Your task: Among the entries, find the lines with the string "height" and copy them.

Data records:
::::

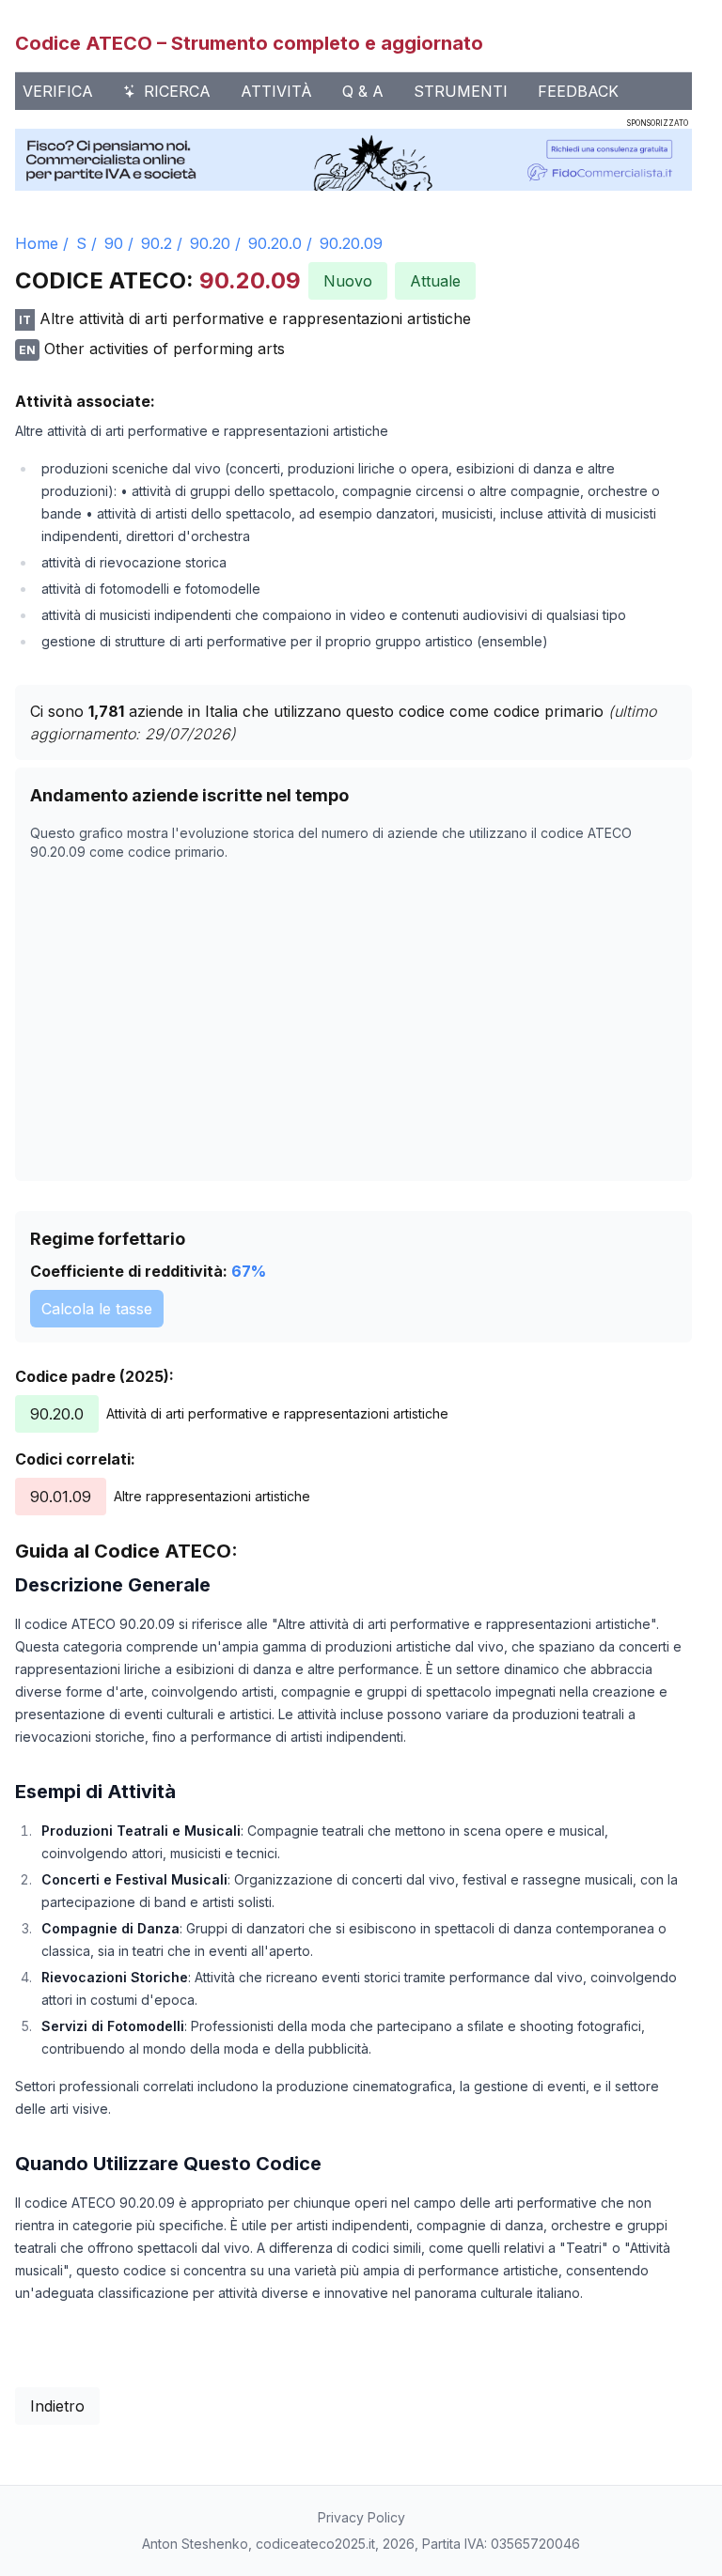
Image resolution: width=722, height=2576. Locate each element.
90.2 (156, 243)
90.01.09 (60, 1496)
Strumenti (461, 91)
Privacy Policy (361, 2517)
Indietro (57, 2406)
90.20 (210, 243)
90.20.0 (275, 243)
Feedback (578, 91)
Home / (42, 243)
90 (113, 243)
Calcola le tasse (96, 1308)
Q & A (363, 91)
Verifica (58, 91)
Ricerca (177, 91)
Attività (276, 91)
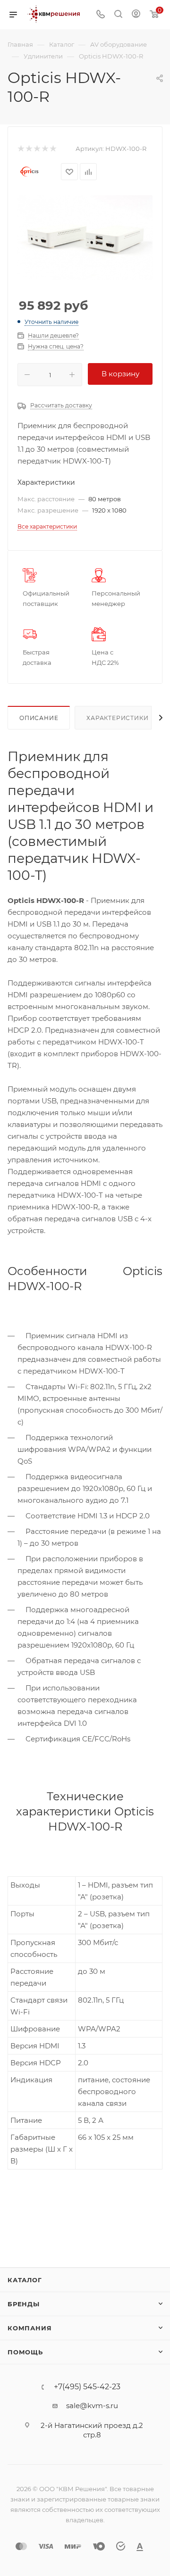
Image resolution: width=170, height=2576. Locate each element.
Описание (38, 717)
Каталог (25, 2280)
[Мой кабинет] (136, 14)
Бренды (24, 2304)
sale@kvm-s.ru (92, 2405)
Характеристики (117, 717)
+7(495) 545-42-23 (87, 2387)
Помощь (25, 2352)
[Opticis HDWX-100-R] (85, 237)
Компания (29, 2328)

::::

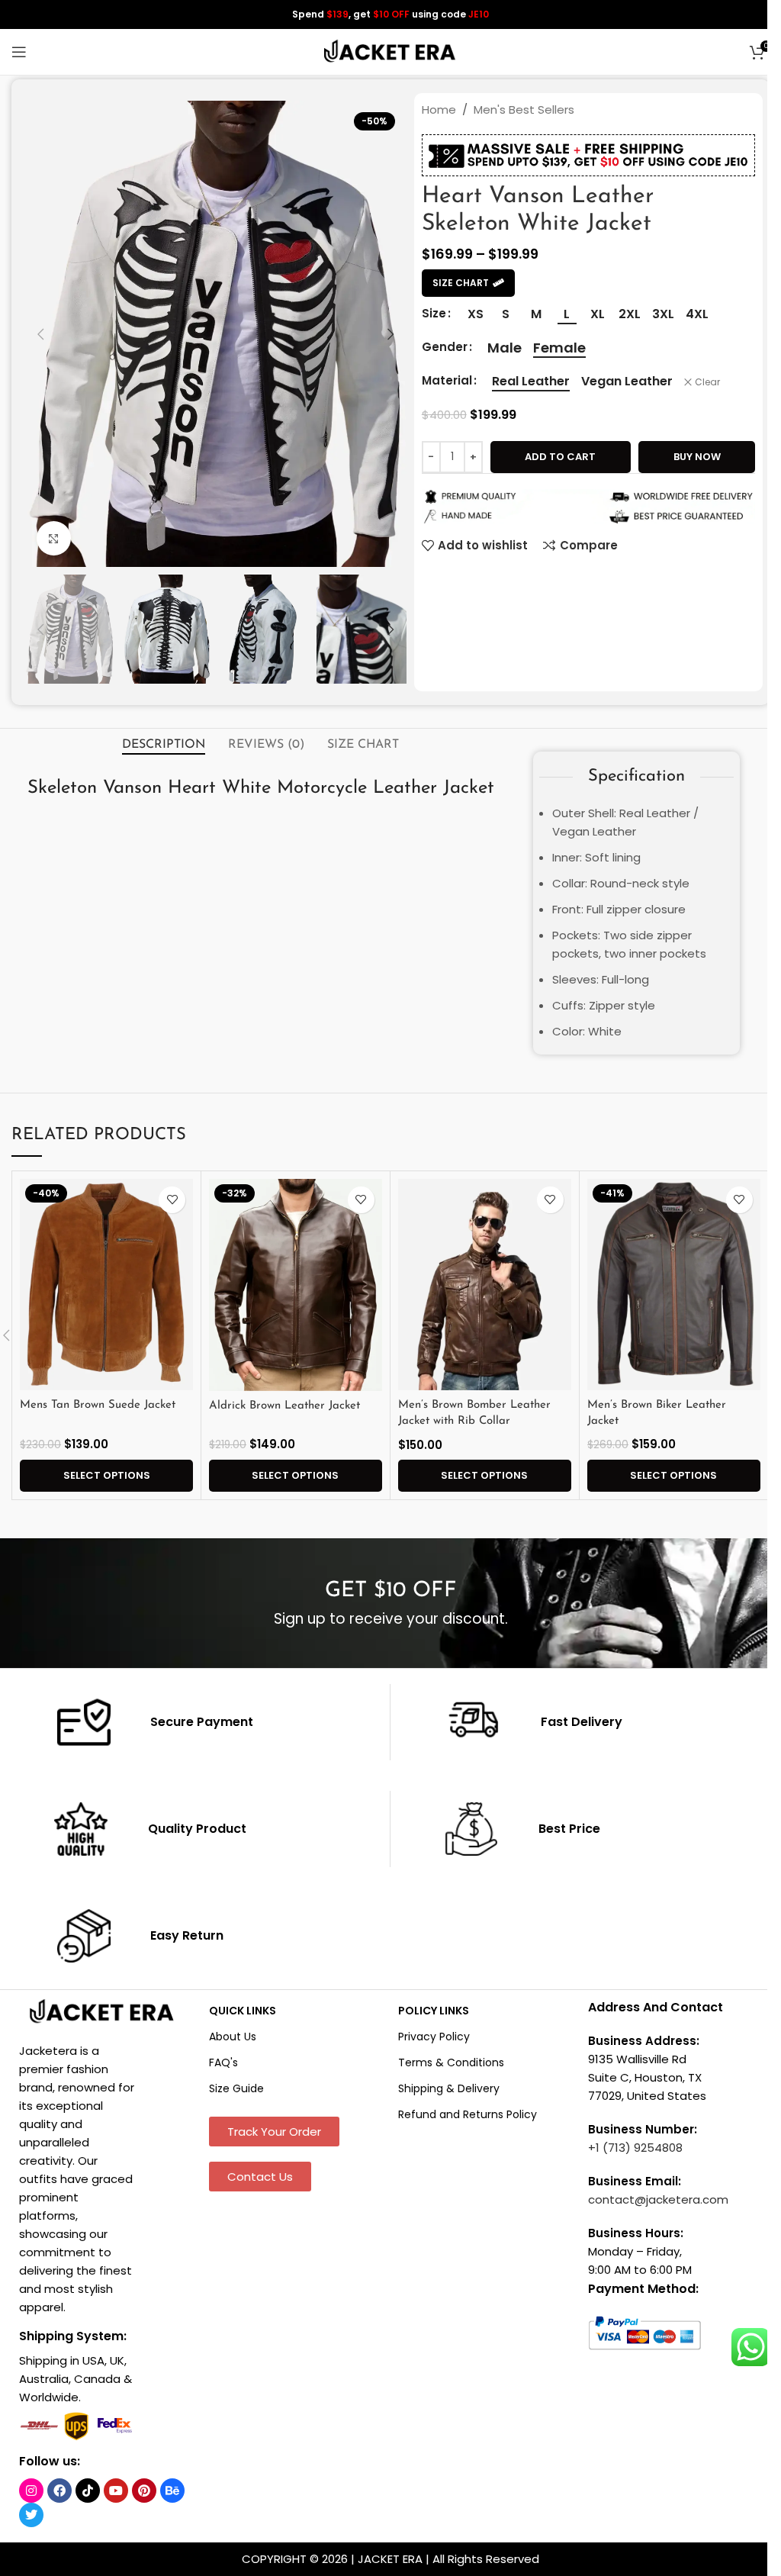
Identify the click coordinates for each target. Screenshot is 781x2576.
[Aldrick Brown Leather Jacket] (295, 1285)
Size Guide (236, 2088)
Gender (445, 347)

::::

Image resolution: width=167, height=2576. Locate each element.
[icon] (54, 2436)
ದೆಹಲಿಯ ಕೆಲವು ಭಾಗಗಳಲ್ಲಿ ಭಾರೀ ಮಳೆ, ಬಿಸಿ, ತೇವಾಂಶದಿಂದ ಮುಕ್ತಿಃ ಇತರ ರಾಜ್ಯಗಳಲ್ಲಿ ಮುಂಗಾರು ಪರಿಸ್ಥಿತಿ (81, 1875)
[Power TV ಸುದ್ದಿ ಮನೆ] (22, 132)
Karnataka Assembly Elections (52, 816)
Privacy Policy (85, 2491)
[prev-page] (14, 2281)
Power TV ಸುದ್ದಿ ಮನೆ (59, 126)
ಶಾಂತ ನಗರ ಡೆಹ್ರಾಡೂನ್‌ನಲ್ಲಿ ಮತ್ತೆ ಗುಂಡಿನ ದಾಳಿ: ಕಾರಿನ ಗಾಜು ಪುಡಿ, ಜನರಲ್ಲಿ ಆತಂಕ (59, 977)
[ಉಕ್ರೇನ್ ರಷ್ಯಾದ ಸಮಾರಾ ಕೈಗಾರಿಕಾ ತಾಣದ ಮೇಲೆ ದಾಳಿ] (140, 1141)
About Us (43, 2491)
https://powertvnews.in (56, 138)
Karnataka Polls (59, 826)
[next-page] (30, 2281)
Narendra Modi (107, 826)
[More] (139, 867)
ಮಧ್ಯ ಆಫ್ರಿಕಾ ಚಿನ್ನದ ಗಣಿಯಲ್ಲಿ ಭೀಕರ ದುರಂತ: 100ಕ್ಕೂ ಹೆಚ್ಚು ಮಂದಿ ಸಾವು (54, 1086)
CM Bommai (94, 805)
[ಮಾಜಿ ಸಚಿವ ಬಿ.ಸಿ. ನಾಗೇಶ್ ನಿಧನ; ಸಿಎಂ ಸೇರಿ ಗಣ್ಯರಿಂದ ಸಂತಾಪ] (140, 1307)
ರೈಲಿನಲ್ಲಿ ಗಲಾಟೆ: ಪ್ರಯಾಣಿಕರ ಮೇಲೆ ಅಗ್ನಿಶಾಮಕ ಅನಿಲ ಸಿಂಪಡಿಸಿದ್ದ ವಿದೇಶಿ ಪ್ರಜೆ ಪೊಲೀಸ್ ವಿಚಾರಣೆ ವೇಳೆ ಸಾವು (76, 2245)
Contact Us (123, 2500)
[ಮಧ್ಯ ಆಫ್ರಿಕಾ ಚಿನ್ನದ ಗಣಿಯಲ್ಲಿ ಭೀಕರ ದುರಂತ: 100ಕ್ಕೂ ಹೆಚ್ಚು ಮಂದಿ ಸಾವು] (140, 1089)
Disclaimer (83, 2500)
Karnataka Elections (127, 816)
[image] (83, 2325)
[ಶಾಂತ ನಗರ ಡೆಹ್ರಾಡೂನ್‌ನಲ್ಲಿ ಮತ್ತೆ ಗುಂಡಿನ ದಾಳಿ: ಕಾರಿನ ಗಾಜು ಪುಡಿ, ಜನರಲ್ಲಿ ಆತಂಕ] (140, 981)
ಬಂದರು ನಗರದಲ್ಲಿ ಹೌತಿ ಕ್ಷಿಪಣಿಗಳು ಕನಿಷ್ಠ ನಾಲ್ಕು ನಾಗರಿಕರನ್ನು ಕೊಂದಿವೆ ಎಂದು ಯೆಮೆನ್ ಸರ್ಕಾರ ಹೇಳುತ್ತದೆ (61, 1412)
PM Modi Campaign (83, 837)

::::

Solution for this task:
Image resolution: width=722, height=2576. Locate each element.
Image resolution: width=170, height=2576. Locate each element.
Image resolution: width=167, height=2576. Locate each element.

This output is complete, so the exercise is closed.